The war sermons rallied the evangelical congregations
behind the invasion of Iraq. An astonishing 87 percent of all white evangelical
Christians in the United States supported the president's decision in April
2003. Recent polls indicate that 68 percent of white evangelicals continue
to support the war. But what surprised me, looking at these sermons nearly
three years later, was how little attention they paid to actual Christian
moral doctrine. Some tried to square the American invasion with Christian
"just war" theory, but such efforts could never quite reckon with
the criterion that force must only be used as a last resort. As a result,
many ministers dismissed the theory as no longer relevant.
Some preachers tried to link Saddam Hussein
with wicked King Nebuchadnezzar of Biblical fame, but these arguments depended
on esoteric interpretations of the Old Testament book of II Kings and could
not easily be reduced to the kinds of catchy phrases that are projected onto
video screens in vast evangelical churches. The single common theme among
the war sermons appeared to be this: our president is a real brother in Christ,
and because he has discerned that God's will is for our nation to be at war
against Iraq, we shall gloriously comply.

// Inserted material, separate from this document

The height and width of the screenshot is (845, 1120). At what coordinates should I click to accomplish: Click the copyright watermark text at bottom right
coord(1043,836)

Such sentiments are a far cry from those expressed
in the Lausanne Covenant of 1974. More than 2,300 evangelical leaders from
150 countries signed that statement, the most significant milestone in the
movement's history. Convened by Billy Graham and led by John Stott, the revered
Anglican evangelical priest and writer, the signatories affirmed the global
character of the church of Jesus Christ and the belief that "the church
is the community of God's people rather than an institution, and must not
be identified with any particular culture, social or political system, or
human ideology."
On this page, David Brooks correctly noted
that if evangelicals elected a pope, it would most likely be Mr. Stott, who
is the author of more than 40 books on evangelical theology and Christian
devotion. Unlike the Pope John Paul II, who said that invading Iraq would
violate Catholic moral teaching and threaten "the fate of humanity,"
or even Pope Benedict XVI, who has said there were "not sufficient reasons
to unleash a war against Iraq," Mr. Stott did not speak publicly on the
war. But in a recent interview, he shared with me his abiding concerns.

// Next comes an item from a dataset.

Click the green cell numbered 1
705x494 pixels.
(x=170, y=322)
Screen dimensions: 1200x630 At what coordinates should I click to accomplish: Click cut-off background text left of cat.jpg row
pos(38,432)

"Privately, in the days preceding the
invasion, I had hoped that no action would be taken without United Nations
authorization," he told me. "I believed then and now that the American
and British governments erred in proceeding without United Nations approval."
Reverend Stott referred me to "War and Rumors of War, " a chapter
from his 1999 book, "New Issues Facing Christians Today," as the
best account of his position. In that essay he wrote that the Christian community's
primary mission must be "to hunger for righteousness, to pursue peace,
to forbear revenge, to love enemies, in other words, to be marked by the cross."
What will it take for evangelicals in the
United States to recognize our mistaken loyalty? We have increasingly isolated
ourselves from the shared faith of the global Church, and there is no denying
that our Faustian bargain for access and power has undermined the credibility
of our moral and evangelistic witness in the world. The Hebrew prophets might
call us to repentance, but repentance is a tough demand for a people utterly
convinced of their righteousness.
Charles Marsh, a professor of religion at
the University of Virginia, is the author of "The Beloved Community:
How Faith Shapes Social Justice, from the Civil Rights Movement to Today."